** Task prompt **
Show each line of the data below that has the string "will" in it.

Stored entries

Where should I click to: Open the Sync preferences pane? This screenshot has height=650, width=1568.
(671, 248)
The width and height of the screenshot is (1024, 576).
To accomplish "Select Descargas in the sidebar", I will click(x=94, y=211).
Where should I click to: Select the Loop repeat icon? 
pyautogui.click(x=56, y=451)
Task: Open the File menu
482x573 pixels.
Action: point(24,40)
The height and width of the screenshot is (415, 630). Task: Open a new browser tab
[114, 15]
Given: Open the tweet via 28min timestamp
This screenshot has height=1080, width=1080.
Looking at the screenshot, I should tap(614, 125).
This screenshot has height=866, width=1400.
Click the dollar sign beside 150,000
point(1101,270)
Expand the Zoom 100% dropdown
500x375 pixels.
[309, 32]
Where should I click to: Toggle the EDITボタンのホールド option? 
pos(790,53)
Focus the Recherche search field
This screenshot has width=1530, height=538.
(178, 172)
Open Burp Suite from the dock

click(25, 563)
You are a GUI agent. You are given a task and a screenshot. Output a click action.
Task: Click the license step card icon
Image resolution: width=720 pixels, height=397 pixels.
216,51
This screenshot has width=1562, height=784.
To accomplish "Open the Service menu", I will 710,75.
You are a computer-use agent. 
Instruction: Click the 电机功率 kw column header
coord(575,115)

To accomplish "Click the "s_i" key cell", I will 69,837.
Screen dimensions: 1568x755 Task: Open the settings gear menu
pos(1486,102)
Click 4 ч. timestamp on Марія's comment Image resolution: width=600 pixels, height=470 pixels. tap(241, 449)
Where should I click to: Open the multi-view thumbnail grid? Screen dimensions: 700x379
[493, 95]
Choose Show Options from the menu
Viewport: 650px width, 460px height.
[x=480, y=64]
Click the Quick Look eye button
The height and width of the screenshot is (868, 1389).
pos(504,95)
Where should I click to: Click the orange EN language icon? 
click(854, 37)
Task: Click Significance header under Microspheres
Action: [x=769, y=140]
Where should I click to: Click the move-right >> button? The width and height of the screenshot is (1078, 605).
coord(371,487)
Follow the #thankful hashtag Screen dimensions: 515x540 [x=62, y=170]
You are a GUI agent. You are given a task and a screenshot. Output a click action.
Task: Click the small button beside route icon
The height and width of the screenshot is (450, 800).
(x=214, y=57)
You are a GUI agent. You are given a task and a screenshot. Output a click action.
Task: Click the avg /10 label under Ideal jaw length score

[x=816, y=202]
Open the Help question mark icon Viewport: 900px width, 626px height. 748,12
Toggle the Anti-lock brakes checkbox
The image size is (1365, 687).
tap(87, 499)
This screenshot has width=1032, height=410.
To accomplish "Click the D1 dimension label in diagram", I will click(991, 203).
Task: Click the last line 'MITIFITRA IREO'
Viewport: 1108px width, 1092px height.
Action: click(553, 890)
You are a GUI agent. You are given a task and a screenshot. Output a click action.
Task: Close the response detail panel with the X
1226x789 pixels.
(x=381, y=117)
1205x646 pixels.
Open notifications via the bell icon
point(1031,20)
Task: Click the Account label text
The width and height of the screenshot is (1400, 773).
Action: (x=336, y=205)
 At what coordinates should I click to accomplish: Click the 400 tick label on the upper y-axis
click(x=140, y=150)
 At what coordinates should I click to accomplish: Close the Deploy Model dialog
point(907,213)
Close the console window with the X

** Your solution **
To accomplish "Select Descargas in the sidebar", I will click(x=94, y=211).
To accomplish "Open the Service menu", I will 710,75.
To accomplish "Click the "s_i" key cell", I will 69,837.
To accomplish "Click the D1 dimension label in diagram", I will click(991, 203).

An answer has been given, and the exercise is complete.